→ Trecho da página:
********

No caso dos pequenos produtores o impacto da tecnologia é ainda maior, pois historicamente eles sempre utilizaram alho-semente de baixa qualidade, de variedades bastante degeneradas e infectadas. Por isso, é comum observar a produtividade desses produtores dobrar com a adoção do alho-semente livre de vírus.
“Nas primeiras regiões em que nós começamos a trabalhar, os produtores conseguiam apenas 4 ou 6 toneladas por hectare. Com apenas dois anos de adoção do alho-semente livre de vírus, a produtividade passou para 10 a 12 toneladas por hectare. Isso sem inovar nenhum outro componente no sistema de produção”, relata o pesquisador.
É o caso de José Borges de Brito, conhecido como Valdez, produtor de alho-semente livre de vírus na região de Cristópolis (BA). Ele destaca que a tecnologia foi muito bem aceita na região por conta dos bons resultados e do aumento da rentabilidade das famílias. “Hoje eu tenho a minha renda e mantenho minha família tranquilo, sem precisar ir buscar um emprego lá fora. Essa é uma tecnologia que mantém a gente na roça”, assinala.
“Antes, a minha produtividade era de 3 a 3,5 toneladas por hectare usando o alho infectado sem nenhuma tecnologia, nenhum acompanhamento. Hoje, trabalhando com o alho-semente livre de vírus, estou produzindo de 15 a 16 toneladas por hectare. Foi um avanço muito grande”, comemora.

********

→ Itens extraídos:

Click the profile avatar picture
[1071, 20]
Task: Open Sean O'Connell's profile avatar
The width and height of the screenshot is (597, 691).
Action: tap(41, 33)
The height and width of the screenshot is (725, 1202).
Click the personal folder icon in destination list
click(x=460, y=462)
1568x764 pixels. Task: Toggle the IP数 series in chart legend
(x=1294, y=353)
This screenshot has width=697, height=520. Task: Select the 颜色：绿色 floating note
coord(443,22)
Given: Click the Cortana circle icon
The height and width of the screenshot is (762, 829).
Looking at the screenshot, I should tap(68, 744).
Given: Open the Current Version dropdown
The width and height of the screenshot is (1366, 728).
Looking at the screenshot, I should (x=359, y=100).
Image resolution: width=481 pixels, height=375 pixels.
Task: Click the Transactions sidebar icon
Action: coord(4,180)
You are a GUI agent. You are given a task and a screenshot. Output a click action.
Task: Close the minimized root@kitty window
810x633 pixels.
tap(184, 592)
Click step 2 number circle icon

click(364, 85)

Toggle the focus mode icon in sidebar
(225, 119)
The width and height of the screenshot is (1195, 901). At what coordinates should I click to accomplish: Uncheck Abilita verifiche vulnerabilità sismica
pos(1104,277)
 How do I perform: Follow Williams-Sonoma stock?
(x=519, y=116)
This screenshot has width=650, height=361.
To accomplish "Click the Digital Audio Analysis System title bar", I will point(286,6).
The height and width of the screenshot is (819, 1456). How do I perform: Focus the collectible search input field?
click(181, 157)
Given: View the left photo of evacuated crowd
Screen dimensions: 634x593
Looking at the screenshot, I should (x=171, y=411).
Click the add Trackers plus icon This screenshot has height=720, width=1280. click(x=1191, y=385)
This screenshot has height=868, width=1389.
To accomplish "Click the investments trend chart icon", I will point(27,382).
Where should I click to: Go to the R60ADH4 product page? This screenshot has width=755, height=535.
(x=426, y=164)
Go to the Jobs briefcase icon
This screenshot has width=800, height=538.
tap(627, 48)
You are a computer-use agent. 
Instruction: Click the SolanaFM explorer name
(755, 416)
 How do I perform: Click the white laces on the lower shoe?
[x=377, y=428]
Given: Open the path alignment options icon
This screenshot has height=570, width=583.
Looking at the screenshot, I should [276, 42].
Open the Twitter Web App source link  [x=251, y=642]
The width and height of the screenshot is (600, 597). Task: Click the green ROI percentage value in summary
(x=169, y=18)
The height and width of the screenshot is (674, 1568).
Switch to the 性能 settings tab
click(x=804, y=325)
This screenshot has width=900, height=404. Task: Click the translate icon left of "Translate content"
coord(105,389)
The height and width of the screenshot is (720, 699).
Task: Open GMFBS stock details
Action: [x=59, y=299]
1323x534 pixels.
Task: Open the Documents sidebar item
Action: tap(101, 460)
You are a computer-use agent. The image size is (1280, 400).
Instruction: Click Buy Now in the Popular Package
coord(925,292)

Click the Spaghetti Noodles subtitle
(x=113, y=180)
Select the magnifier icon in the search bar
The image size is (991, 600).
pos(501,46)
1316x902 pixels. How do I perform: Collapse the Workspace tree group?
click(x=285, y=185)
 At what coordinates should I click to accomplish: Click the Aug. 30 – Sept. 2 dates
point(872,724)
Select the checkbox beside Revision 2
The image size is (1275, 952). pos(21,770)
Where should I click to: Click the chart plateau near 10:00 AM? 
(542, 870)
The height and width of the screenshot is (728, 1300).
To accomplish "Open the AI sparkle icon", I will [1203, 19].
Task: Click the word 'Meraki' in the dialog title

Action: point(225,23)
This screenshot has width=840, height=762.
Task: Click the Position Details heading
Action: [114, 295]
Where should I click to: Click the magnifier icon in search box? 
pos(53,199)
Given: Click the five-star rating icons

********

→ Tarefa a realizar: Por favor, repita na íntegra, sem nenhuma alteração, o trecho sobre o alho-semente livre de vírus.

→ Resultado da tarefa:
No caso dos pequenos produtores o impacto da tecnologia é ainda maior, pois historicamente eles sempre utilizaram alho-semente de baixa qualidade, de variedades bastante degeneradas e infectadas. Por isso, é comum observar a produtividade desses produtores dobrar com a adoção do alho-semente livre de vírus.
“Nas primeiras regiões em que nós começamos a trabalhar, os produtores conseguiam apenas 4 ou 6 toneladas por hectare. Com apenas dois anos de adoção do alho-semente livre de vírus, a produtividade passou para 10 a 12 toneladas por hectare. Isso sem inovar nenhum outro componente no sistema de produção”, relata o pesquisador.
É o caso de José Borges de Brito, conhecido como Valdez, produtor de alho-semente livre de vírus na região de Cristópolis (BA). Ele destaca que a tecnologia foi muito bem aceita na região por conta dos bons resultados e do aumento da rentabilidade das famílias. “Hoje eu tenho a minha renda e mantenho minha família tranquilo, sem precisar ir buscar um emprego lá fora. Essa é uma tecnologia que mantém a gente na roça”, assinala.
“Antes, a minha produtividade era de 3 a 3,5 toneladas por hectare usando o alho infectado sem nenhuma tecnologia, nenhum acompanhamento. Hoje, trabalhando com o alho-semente livre de vírus, estou produzindo de 15 a 16 toneladas por hectare. Foi um avanço muito grande”, comemora.